WORK ITEM: Pictures are to be dropped, and only the lines from the one containing "You are a computer-use agent." through the end of the data below are to be reproduced as written.

Collected data:
----

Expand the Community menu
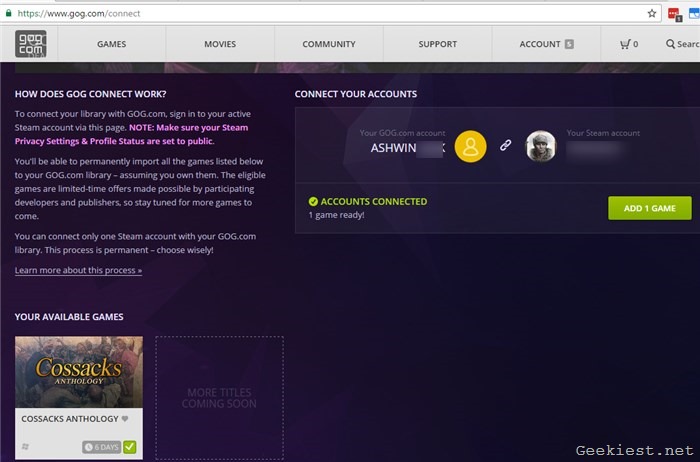The height and width of the screenshot is (462, 700). tap(328, 44)
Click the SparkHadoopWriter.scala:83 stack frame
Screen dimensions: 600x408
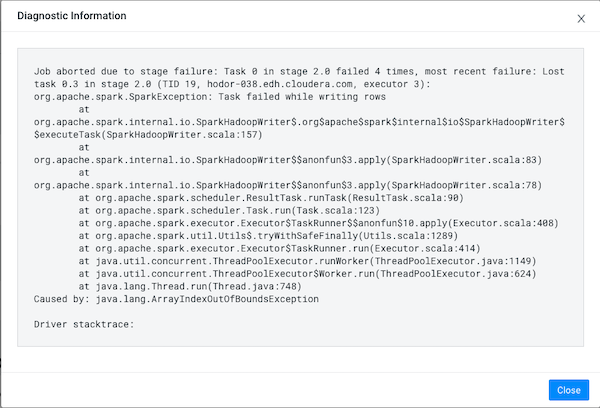[x=288, y=160]
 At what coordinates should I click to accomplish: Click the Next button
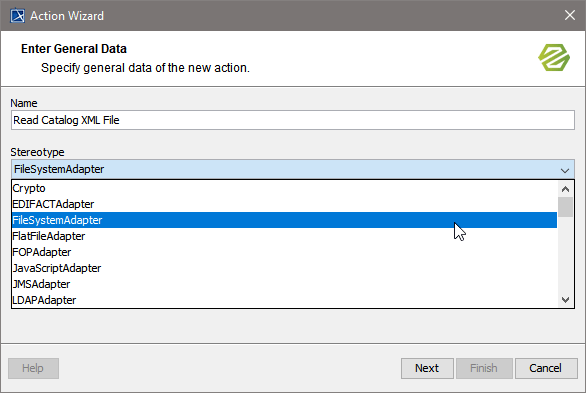(427, 368)
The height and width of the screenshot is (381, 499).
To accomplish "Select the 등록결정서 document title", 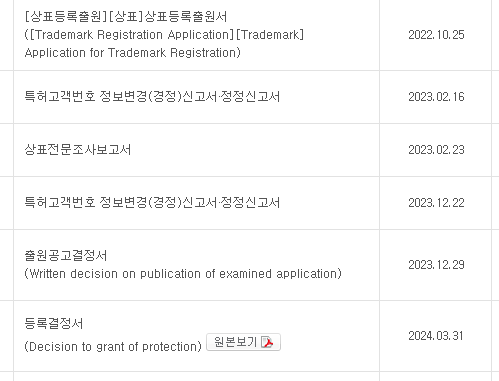I will [54, 323].
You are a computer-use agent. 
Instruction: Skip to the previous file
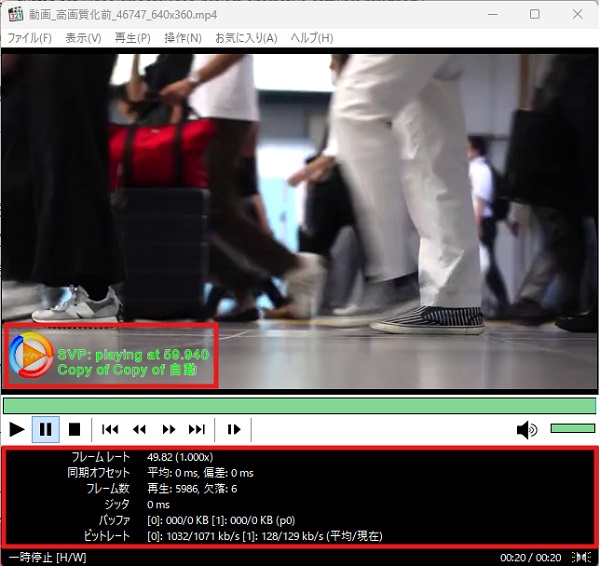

----

ANSWER SPACE:
You are a computer-use agent. 
Instruction: Skip to the previous file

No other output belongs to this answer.